Ultrasound guidance for renal access in percutaneous nephrolithotomy (PCNL) is a safe, effective, and low-cost procedure. The current study compared the safety and effectiveness of ultrasound-guided PCNL (US-PCNL) for renal stone therapy versus fluoroscopy-guided PCNL (FL-PCNL) in prone position.


Successful puncture was attained in all cases in both groups. Unlike fluoroscopy, US guidance reduced the time needed for achieving renal puncture that was (22.45 ± 6.95 s) compared to fluoroscopy that was (68.28 ± 56.76 s) (P value < 0.001). The mean duration of access that was reported in our study was (3.92 ± 0.72 min) in the US-PCNL group and (4.03 ± 0.77 min) in the FL-PCNL group (P value 0.460). There was no significant difference in the total operative time between both groups in our study as the mean operative time in the US-PCNL group was (61.47 ± 6.07 min) and (65.86 ± 20.86 min) in the FL-PCNL group with a (P value of 0.349). Stone-free rate was nearly similar in both groups (P value 0.336). Three cases in our study in the FL-PCNL group had bleeding that required blood transfusion post-operative; mean Hb change was 0.23 g/dL and 0.55 g/dL in US-PCNL and FL-PCNL groups, respectively, which is clinically irrelevant despite statistical significance (P value 0.007). Mean fluoroscopy time was (6.38 ± 3.84) minutes in FL-PCNL group.

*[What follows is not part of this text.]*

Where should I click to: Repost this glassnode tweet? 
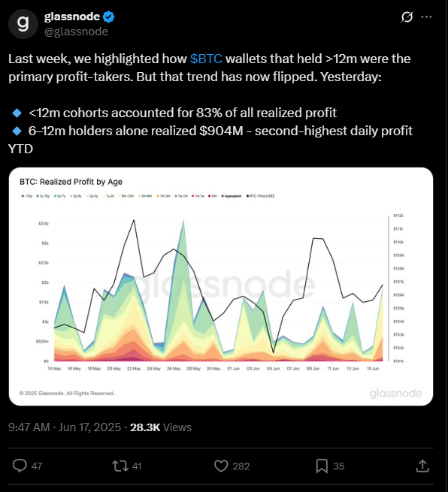pyautogui.click(x=120, y=466)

Ultrasound guidance is a reliable tool in the hands of experienced urologists in performing PCNL with less or even zero radiation.

1 Background

Renal stones represent a major health issue globally and are a problem in both genders at any age [1]. It is estimated that 12% of the world's population are expected to have renal stones affecting all races, sexes, and ages, but males are more likely than women in the age between 20 and 49 years [2]. Stone treatment tools are extracorporeal shock wave lithotripsy (ESWL), flexible ureteroscopy (URS), and PCNL. Stone burden, composition, and renal collecting system complexity all influence these decisions. PCNL is one of the best modalities in large stone burden and is conducted using X-rays, ultrasonic waves, or both [3]. Since the conventional PCNL is done under fluoroscopy guiding renal puncture, guidewire insertion, ureteral dilatation, and stone extraction, radiation exposure increases [4]. Putting patients and medical personnel alike at risk of oncogenesis and genetic mutation by the high levels of ionizing radiation, they are subjected to during FL-PCNL [5, 6]. US-PCNL prioritizes “as low as reasonably achievable” (ALARA) risk levels [5]. The International Commission on Radiation Protection (ICRP) recommends 150 mSv for the lens of the eye, 500 mSv for the skin, and 500 mSv for the extremities as the yearly equivalent dose limit. Ultrasound instead of fluoroscopy during PCNL should be promoted to limit this increasing amount of radiation exposure [6].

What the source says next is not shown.